_What is asked_
Update all of the records below by replacing every occurrence of "question mark icon" with "help button", leaving everything else unchanged.
BEGIN
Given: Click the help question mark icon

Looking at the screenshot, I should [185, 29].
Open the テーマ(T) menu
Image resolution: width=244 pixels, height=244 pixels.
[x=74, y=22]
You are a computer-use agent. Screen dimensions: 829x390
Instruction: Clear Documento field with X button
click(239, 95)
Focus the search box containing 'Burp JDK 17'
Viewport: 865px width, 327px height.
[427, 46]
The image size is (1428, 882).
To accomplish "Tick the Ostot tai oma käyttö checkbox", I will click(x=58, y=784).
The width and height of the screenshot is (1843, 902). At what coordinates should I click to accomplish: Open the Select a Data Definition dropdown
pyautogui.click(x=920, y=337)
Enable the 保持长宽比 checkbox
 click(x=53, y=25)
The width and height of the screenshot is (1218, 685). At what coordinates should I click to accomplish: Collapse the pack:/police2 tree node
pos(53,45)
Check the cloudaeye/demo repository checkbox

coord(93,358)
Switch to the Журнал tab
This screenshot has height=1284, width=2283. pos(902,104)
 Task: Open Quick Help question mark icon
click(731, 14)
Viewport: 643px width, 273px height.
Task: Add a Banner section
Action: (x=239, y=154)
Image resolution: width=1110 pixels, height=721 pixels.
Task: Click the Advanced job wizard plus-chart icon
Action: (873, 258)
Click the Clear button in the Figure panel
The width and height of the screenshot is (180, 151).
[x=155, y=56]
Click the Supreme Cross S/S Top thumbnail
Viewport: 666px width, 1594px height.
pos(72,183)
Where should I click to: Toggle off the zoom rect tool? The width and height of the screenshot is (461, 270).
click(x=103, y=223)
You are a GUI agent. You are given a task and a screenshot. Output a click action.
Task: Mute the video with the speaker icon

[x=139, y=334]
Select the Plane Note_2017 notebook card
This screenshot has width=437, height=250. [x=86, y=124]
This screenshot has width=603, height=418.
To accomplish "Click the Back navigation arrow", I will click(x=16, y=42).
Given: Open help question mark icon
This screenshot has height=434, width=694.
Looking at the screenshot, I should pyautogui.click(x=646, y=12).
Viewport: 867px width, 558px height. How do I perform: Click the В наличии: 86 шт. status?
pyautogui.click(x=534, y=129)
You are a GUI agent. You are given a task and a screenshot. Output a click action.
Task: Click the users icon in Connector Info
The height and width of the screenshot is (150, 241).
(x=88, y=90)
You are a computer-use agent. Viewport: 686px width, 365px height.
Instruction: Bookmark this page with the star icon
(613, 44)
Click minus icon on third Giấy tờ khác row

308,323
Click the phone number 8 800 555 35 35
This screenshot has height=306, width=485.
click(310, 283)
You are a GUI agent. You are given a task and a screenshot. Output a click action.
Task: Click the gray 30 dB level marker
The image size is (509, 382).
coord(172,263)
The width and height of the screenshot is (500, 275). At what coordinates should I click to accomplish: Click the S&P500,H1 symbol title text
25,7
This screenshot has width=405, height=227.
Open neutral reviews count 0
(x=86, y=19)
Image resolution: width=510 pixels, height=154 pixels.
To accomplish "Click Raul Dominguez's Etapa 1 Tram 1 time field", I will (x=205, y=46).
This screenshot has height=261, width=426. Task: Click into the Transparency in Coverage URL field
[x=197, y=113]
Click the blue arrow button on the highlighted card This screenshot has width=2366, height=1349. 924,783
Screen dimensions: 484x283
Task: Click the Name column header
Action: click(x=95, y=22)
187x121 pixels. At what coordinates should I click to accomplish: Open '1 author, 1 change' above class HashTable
END
_Finished answer_
Given: Click the help help button

Looking at the screenshot, I should [185, 29].
Open the テーマ(T) menu
Image resolution: width=244 pixels, height=244 pixels.
[x=74, y=22]
You are a computer-use agent. Screen dimensions: 829x390
Instruction: Clear Documento field with X button
click(239, 95)
Focus the search box containing 'Burp JDK 17'
Viewport: 865px width, 327px height.
[427, 46]
The image size is (1428, 882).
To accomplish "Tick the Ostot tai oma käyttö checkbox", I will click(x=58, y=784).
The width and height of the screenshot is (1843, 902). At what coordinates should I click to accomplish: Open the Select a Data Definition dropdown
pyautogui.click(x=920, y=337)
Enable the 保持长宽比 checkbox
 click(x=53, y=25)
The width and height of the screenshot is (1218, 685). At what coordinates should I click to accomplish: Collapse the pack:/police2 tree node
pos(53,45)
Check the cloudaeye/demo repository checkbox

coord(93,358)
Switch to the Журнал tab
This screenshot has height=1284, width=2283. pos(902,104)
 Task: Open Quick Help help button
click(731, 14)
Viewport: 643px width, 273px height.
Task: Add a Banner section
Action: (x=239, y=154)
Image resolution: width=1110 pixels, height=721 pixels.
Task: Click the Advanced job wizard plus-chart icon
Action: (873, 258)
Click the Clear button in the Figure panel
The width and height of the screenshot is (180, 151).
[x=155, y=56]
Click the Supreme Cross S/S Top thumbnail
Viewport: 666px width, 1594px height.
pos(72,183)
Where should I click to: Toggle off the zoom rect tool? The width and height of the screenshot is (461, 270).
click(x=103, y=223)
You are a GUI agent. You are given a task and a screenshot. Output a click action.
Task: Mute the video with the speaker icon

[x=139, y=334]
Select the Plane Note_2017 notebook card
This screenshot has width=437, height=250. [x=86, y=124]
This screenshot has width=603, height=418.
To accomplish "Click the Back navigation arrow", I will click(x=16, y=42).
Given: Open help help button
This screenshot has height=434, width=694.
Looking at the screenshot, I should pyautogui.click(x=646, y=12).
Viewport: 867px width, 558px height. How do I perform: Click the В наличии: 86 шт. status?
pyautogui.click(x=534, y=129)
You are a GUI agent. You are given a task and a screenshot. Output a click action.
Task: Click the users icon in Connector Info
The height and width of the screenshot is (150, 241).
(x=88, y=90)
You are a computer-use agent. Viewport: 686px width, 365px height.
Instruction: Bookmark this page with the star icon
(613, 44)
Click minus icon on third Giấy tờ khác row

308,323
Click the phone number 8 800 555 35 35
This screenshot has height=306, width=485.
click(310, 283)
You are a GUI agent. You are given a task and a screenshot. Output a click action.
Task: Click the gray 30 dB level marker
The image size is (509, 382).
coord(172,263)
The width and height of the screenshot is (500, 275). At what coordinates should I click to accomplish: Click the S&P500,H1 symbol title text
25,7
This screenshot has width=405, height=227.
Open neutral reviews count 0
(x=86, y=19)
Image resolution: width=510 pixels, height=154 pixels.
To accomplish "Click Raul Dominguez's Etapa 1 Tram 1 time field", I will (x=205, y=46).
This screenshot has height=261, width=426. Task: Click into the Transparency in Coverage URL field
[x=197, y=113]
Click the blue arrow button on the highlighted card This screenshot has width=2366, height=1349. 924,783
Screen dimensions: 484x283
Task: Click the Name column header
Action: click(x=95, y=22)
187x121 pixels. At what coordinates should I click to accomplish: Open '1 author, 1 change' above class HashTable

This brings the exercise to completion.